The following is an attempt to outline a charter of rights for the user of web applications. They are, of course, unenforceable but compliance with them would represent best practice in the design of user-centred interfaces.

More significantly, any violation of the charter would indicate the presence of significant usability problems detrimental to the user experience. And failing to address the requirements of the user leads to frustration, irritation and consequently lost business.

Web site developers should take all reasonable measures to uphold the following user rights and freedoms:

Right to Equal Treatment

Users have the right to be able to access the information and services provided on a web site regardless of their technological, physical or intellectual ability.

How to provide for this right:

Developers should ensure that their web presence is accessible to people with disabilities, including those who use assistive technologies. Almost every aspect of a web presence must be addressed in this respect and developers should look to complying with the guidelines set out by the W3C Web Accessibility Initiative.

Wherever possible developers should provide sites easily accessible for users regardless of which client-side technologies or hardware they use, or what connection speed or 'bandwidth' they enjoy.

Right to Personal Autonomy

A user should be free to use a website according to their own preferences and requirements.

How to provide for this right:

Make the user interface as flexible as possible. Developers should strive to discover what user's requirements are and design around these needs. The paths to what the user wants to achieve should be efficient, and a clear navigation structure is essential to this end. The user must be facilitated to make and undo changes and to recover quickly from any errors made.

Right to make Informed Decisions

The user should be furnished with all appropriate information, in a way that they will understand, for the performance of tasks on the website.

How to provide for this right:

Sites must be designed in a way that assists rather than confuses the user. Users should at all times be aware of their current location and their potential courses of action. The meaning and purpose of all elements and controls must be readily obvious. Informative error messages are essential.

Providing helpful 'About Us', 'Terms and Conditions', 'Security' and other appropriate sections, can help support the decision-making process. The user should also be informed about the estimated duration of registration and loading processes (Flash, applets and so on).

Right to Freedom of Expression

The user has the right to express their satisfaction, disappointment or make any other comments about a web presence.

How to provide for this right:

Developers must provide a facility whereby the user can give feedback - and should respond to this feedback as quickly as possible.
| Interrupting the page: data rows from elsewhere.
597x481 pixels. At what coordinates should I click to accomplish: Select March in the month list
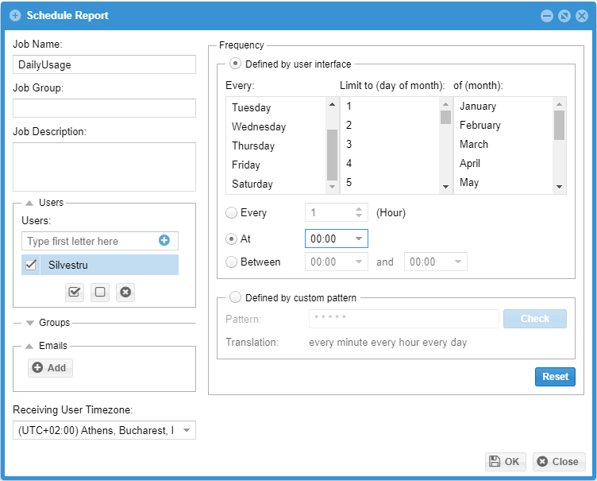(474, 145)
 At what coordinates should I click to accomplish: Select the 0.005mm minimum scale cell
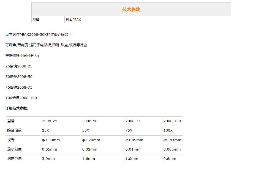pyautogui.click(x=172, y=149)
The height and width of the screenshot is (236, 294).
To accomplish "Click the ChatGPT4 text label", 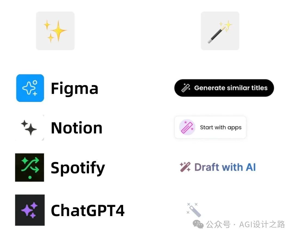I will click(88, 210).
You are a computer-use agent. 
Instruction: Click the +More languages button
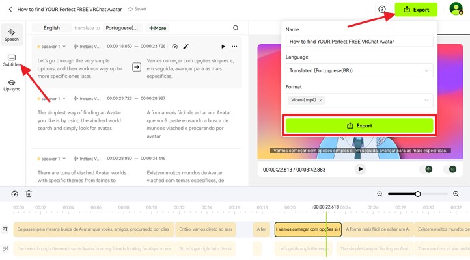point(158,28)
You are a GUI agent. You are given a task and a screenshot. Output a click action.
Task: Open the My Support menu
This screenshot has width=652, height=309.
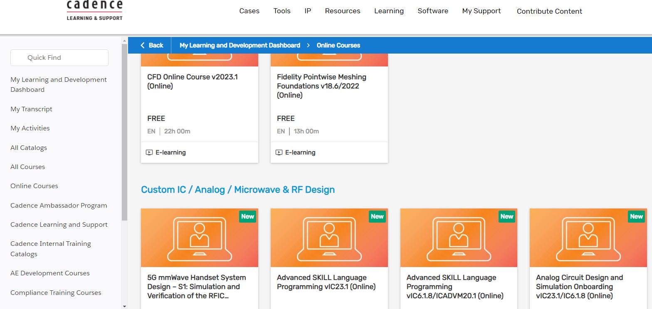point(481,11)
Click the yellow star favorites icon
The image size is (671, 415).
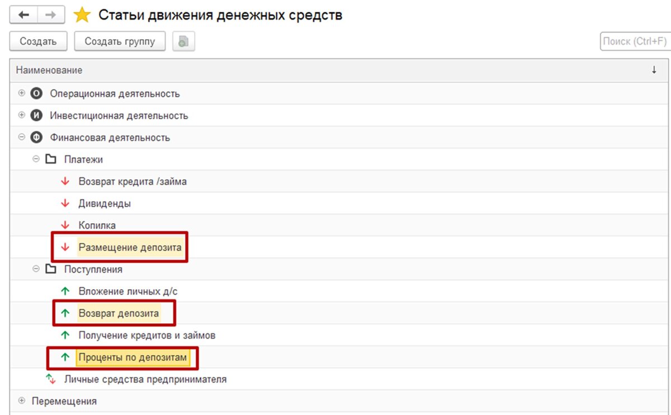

This facility may also incorporate the provision of adequate customer support, depending on the complexity and nature of the service or product provided.

Right to Privacy

The user has the right to have their personal information treated with respect and kept securely.

How to provide for this right:

Developers must set out their privacy policies in clear terms: what information they collect, what it will be used for, whether they will disclose that information (and to who), what security arrangements are made to keep that information safe, and how the user can gain a copy and amend or request deletion of that information.

Users must never be targeted with 'spam' mail - email addresses must only be used for the purposes agreed to by the user.

Right to "Freedom from Frustration"

Users should not be subjected to site elements that will frustrate, annoy and confuse them.

How to provide for this right:

Page download times and moving elements should be kept to a minimum. Flash, applets, and other plug- in technologies should be used sparingly and only when appropriate. Sites must never compromise browser functionality and should enable the user to remain in active control of the online experience.

Sites must be as simple as possible in order to assist users in task completion. Graphic-heavy sites and lengthy, convoluted text should be avoided unless central to the purpose of the site. Users should be free from distractions, such as pop-up windows, during their visit to the site.

Contribute to the charter
The charter above is a living document - if you have any suggestions for improvements or additions to our User Charter, let me or my colleagues at know..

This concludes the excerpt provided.